▶ _YOUR TASK_
Exact reproduction required: the lines below from the line with "Viewport: 1568px width, 736px height." to the line with "Given: Select the", both ends included, and no others.

Dataset entries:

**********

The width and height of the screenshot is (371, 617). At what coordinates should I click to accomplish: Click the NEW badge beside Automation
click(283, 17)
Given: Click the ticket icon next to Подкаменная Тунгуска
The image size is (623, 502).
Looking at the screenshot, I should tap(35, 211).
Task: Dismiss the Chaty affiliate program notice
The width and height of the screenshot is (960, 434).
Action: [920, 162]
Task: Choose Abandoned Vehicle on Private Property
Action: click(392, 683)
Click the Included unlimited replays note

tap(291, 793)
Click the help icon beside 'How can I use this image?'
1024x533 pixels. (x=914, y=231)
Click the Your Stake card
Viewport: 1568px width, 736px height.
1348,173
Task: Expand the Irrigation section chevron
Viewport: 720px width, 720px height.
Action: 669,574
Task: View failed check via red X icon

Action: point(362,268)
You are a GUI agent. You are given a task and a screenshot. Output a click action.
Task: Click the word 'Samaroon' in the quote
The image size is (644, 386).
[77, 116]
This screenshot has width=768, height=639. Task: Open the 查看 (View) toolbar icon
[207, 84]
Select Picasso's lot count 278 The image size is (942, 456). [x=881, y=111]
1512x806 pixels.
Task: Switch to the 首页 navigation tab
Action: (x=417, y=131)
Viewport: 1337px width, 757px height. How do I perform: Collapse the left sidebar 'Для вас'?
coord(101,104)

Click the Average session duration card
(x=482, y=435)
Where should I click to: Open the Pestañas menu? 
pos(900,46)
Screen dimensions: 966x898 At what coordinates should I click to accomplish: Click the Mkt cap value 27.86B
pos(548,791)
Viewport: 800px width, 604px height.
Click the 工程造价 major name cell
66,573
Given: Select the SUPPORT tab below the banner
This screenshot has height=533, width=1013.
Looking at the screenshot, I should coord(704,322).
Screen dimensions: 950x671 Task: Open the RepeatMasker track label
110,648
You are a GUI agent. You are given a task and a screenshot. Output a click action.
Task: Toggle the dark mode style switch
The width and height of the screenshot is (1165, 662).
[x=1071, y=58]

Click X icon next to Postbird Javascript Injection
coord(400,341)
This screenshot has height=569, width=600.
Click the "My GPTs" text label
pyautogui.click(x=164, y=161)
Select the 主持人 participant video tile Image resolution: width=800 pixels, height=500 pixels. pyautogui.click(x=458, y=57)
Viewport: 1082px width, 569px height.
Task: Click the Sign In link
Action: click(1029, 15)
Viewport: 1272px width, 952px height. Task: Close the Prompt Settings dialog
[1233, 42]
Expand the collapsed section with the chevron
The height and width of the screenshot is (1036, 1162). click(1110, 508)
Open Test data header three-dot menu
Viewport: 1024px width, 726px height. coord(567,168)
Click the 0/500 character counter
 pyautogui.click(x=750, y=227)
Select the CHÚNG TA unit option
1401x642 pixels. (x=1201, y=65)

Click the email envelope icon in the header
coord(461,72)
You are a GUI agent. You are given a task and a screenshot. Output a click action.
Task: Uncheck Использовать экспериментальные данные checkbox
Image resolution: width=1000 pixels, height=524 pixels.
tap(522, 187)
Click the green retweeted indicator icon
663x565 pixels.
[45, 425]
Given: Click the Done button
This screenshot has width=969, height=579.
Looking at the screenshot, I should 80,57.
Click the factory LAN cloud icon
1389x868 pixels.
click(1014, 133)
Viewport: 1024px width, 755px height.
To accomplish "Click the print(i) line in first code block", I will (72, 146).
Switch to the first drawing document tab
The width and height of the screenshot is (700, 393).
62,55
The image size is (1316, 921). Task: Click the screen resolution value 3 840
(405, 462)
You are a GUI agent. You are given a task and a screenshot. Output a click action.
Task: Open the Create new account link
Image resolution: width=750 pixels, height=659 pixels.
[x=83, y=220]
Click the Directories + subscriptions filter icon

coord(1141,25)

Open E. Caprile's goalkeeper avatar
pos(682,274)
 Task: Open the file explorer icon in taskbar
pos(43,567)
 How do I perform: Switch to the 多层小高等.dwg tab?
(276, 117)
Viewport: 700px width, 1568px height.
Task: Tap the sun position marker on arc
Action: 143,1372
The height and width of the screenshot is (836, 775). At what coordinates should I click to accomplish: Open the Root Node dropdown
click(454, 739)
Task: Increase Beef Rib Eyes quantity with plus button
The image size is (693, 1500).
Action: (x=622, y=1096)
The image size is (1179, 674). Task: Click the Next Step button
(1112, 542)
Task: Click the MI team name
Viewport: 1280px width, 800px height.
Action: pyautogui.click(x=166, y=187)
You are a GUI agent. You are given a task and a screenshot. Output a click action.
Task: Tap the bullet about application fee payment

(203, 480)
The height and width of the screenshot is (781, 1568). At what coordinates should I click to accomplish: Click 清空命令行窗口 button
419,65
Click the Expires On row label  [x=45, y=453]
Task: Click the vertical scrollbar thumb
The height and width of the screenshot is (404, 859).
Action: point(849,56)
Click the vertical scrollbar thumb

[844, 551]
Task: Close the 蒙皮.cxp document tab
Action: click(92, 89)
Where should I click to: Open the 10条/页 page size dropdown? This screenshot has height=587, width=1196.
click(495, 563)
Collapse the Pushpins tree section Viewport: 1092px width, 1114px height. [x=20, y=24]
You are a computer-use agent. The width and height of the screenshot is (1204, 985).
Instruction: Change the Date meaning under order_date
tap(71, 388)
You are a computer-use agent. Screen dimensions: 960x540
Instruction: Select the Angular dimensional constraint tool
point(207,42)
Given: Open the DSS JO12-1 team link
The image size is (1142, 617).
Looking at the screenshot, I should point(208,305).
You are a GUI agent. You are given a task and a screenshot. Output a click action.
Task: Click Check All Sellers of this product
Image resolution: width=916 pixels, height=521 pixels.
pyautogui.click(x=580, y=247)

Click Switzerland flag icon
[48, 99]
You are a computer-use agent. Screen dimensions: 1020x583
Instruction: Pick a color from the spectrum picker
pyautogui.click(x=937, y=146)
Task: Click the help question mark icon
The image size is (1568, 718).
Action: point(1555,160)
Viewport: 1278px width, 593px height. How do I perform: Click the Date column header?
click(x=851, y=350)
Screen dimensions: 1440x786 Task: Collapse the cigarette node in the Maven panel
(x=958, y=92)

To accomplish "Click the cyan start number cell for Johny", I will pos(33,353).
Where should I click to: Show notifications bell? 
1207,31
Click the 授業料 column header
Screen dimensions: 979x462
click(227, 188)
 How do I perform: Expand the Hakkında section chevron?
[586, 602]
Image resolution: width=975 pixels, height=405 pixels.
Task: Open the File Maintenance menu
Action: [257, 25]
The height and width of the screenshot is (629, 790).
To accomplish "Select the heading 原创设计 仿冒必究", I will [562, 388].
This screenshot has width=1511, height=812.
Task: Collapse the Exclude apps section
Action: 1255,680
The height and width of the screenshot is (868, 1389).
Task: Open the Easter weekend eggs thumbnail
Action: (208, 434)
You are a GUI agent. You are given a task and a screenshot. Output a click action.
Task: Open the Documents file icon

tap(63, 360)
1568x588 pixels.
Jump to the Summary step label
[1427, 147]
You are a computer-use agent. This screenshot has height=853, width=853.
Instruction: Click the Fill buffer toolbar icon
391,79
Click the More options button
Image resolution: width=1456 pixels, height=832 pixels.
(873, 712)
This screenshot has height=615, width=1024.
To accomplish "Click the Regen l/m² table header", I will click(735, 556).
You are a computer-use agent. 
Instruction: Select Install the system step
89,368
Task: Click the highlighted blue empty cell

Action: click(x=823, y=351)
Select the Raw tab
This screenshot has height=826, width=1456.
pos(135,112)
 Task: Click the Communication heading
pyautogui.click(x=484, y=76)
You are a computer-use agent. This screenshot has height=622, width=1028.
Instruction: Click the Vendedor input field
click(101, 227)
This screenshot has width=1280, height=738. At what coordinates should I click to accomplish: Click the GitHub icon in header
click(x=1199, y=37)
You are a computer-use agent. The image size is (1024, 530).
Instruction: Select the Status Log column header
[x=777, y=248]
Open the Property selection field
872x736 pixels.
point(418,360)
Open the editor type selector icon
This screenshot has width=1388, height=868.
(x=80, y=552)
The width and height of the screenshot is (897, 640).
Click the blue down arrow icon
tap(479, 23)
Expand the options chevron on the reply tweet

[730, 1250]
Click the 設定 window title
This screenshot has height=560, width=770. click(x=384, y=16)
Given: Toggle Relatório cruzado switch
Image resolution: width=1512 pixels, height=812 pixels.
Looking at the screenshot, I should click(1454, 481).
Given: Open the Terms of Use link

**********

▶ _ANSWER BOX_
Viewport: 1568px width, 736px height.
1348,173
Task: Expand the Irrigation section chevron
Viewport: 720px width, 720px height.
Action: 669,574
Task: View failed check via red X icon

Action: point(362,268)
You are a GUI agent. You are given a task and a screenshot. Output a click action.
Task: Click the word 'Samaroon' in the quote
The image size is (644, 386).
[77, 116]
This screenshot has width=768, height=639. Task: Open the 查看 (View) toolbar icon
[207, 84]
Select Picasso's lot count 278 The image size is (942, 456). [x=881, y=111]
1512x806 pixels.
Task: Switch to the 首页 navigation tab
Action: (x=417, y=131)
Viewport: 1337px width, 757px height. How do I perform: Collapse the left sidebar 'Для вас'?
coord(101,104)

Click the Average session duration card
(x=482, y=435)
Where should I click to: Open the Pestañas menu? 
pos(900,46)
Screen dimensions: 966x898 At what coordinates should I click to accomplish: Click the Mkt cap value 27.86B
pos(548,791)
Viewport: 800px width, 604px height.
Click the 工程造价 major name cell
66,573
Given: Select the SUPPORT tab below the banner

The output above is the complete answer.